The chess-tree analogy
A chess player does not pick a move and march. They branch — "if I push the pawn, they could do A, B, or C; let me consider each" — prune unpromising lines, and commit to the one that survives evaluation. The search is the strategy.
Tree of Thoughts (ToT) brings that to LLM reasoning. Instead of one chain of thought, the model considers several candidate next steps, expands the promising ones, kills the weak ones, and only commits when the search has done its job.
The four moving parts
- Thought decomposition — break the problem into smaller "thought" units (a paragraph, a step, a partial plan).
- Thought generation — at each node, the model proposes K candidate next thoughts.
- Thought evaluation — the model (or a separate critic) scores each candidate: is it making progress? plausible? a dead end?
- Search strategy — BFS, DFS, beam search, or Monte Carlo tree search over the node graph.
The transcript becomes a tree (or graph) of thoughts, not a single chain.
When ToT beats CoT
ToT helps when:
- The problem has multiple plausible paths (not just one obvious one).
- Early commitment is costly — once the chain marches down a wrong road, recovery is hard.
- Backtracking is natural — sometimes you have to abandon a partial solution.
- Verification is cheaper than generation — you can score a candidate quickly, even if you can't author it directly.
Examples that fit:
- Game of 24 (combine numbers with arithmetic to hit 24) — multiple decompositions, easy to verify.
- Crosswords — branching choices, verifiable correctness.
- Multi-step planning with optional steps and dependencies.
- Code synthesis with constraints — try a structure, evaluate, backtrack.
When ToT is overkill
- Single-path reasoning — math problem with a deterministic algorithm.
- Simple lookups — no branching gives you no value.
- Latency-critical UX — the search is multiplicatively more expensive.
- When self-consistency (generate N CoTs, vote) gives you 90% of the lift at a fraction of the complexity.
ToT is a heavier hammer. Use it when the simpler hammers (CoT, self-consistency, ReAct) demonstrably aren't enough.
Engineering it
- Branching factor (K) — typical 3–5. Higher K = more coverage, more cost.
- Depth limit — cap how deep the tree grows; 5–10 is enough for most tasks.
- Evaluation cost — every node-scoring is an LLM call. The eval call should be much cheaper than generation (smaller model, shorter prompt).
- Pruning aggressiveness — keep top-N at each level (beam search) to bound the explosion.
- Backtrack triggers — score below threshold, stuck on the same step twice, contradiction detected.
Variants and cousins
- Graph of Thoughts — generalises tree to a DAG; nodes can merge.
- Algorithm of Thoughts — uses heuristics from a known algorithm to guide search (a star with thoughts).
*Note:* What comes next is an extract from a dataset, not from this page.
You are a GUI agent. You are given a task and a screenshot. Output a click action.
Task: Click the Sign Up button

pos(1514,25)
- MCTS-prompted reasoning — Monte Carlo tree search but the rollouts are LLM completions.
What ToT doesn't fix
- Bad evaluation function. Garbage scoring → garbage tree. The critic is half the system.
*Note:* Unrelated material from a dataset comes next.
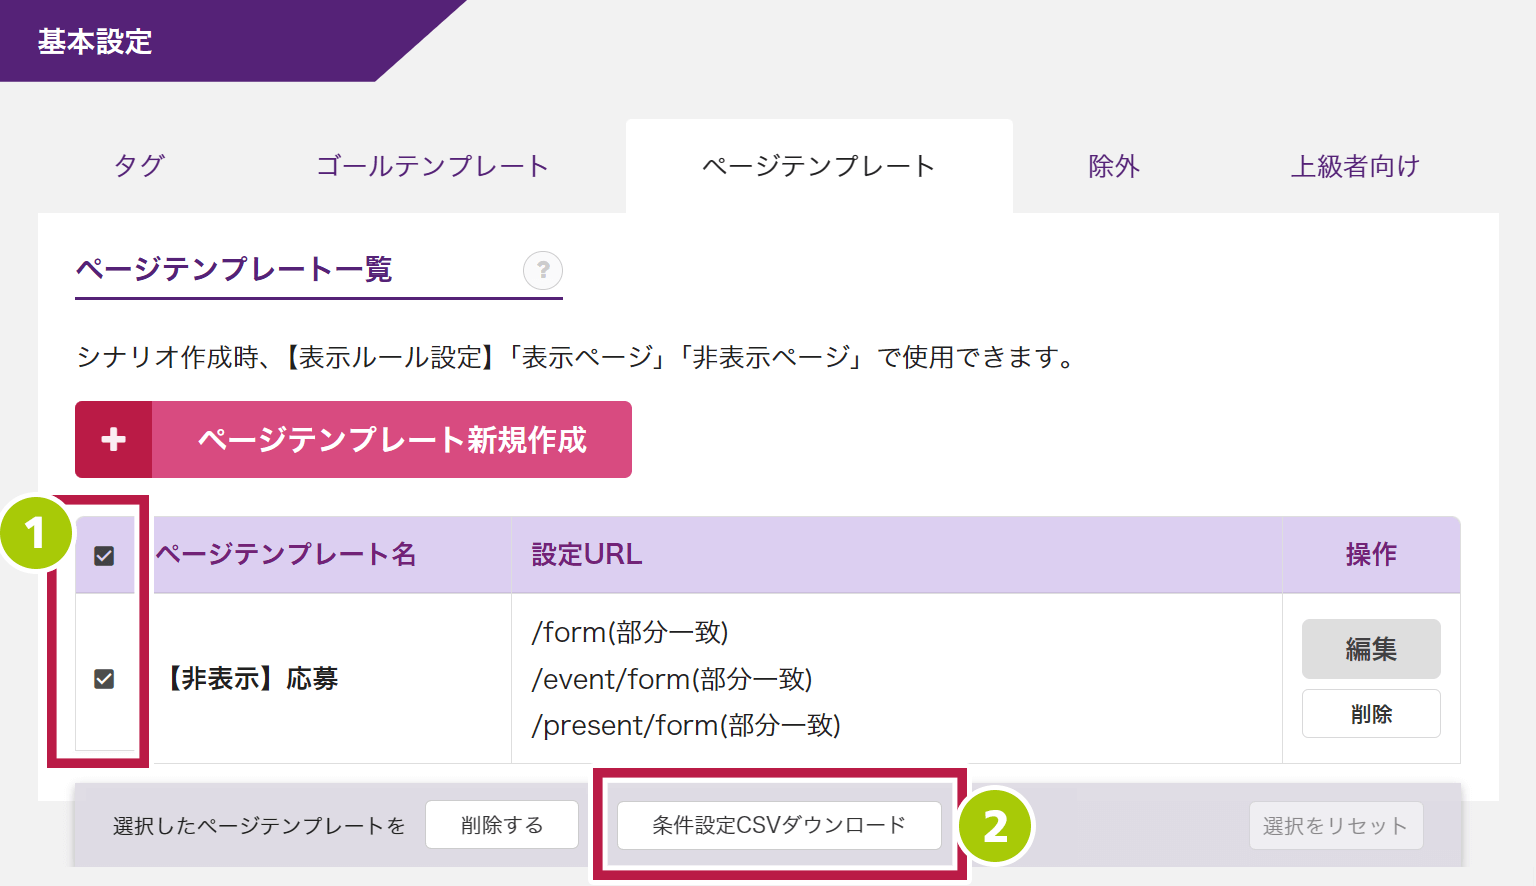1536x886 pixels.
Task: Click the ページテンプレート一覧 heading
Action: [x=234, y=270]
- Hallucination at the leaves. ToT can find consistent reasoning that's still factually wrong.
- Real-world side effects. Branching is great in pure reasoning, dangerous when tools mutate state. Use ReAct + smart rollback if branches must act.
A pragmatic decision rule
If self-consistency on chain-of-thought already crushes your eval, stop there. If the problem genuinely has branching paths and verification is cheap, reach for ToT. If it has branching paths and every branch needs side-effects, redesign — branching with side-effects is a foot-gun.
In one line
Tree of Thoughts is search added to thinking — useful when the problem has many roads, and the wrong one is expensive to walk all the way down.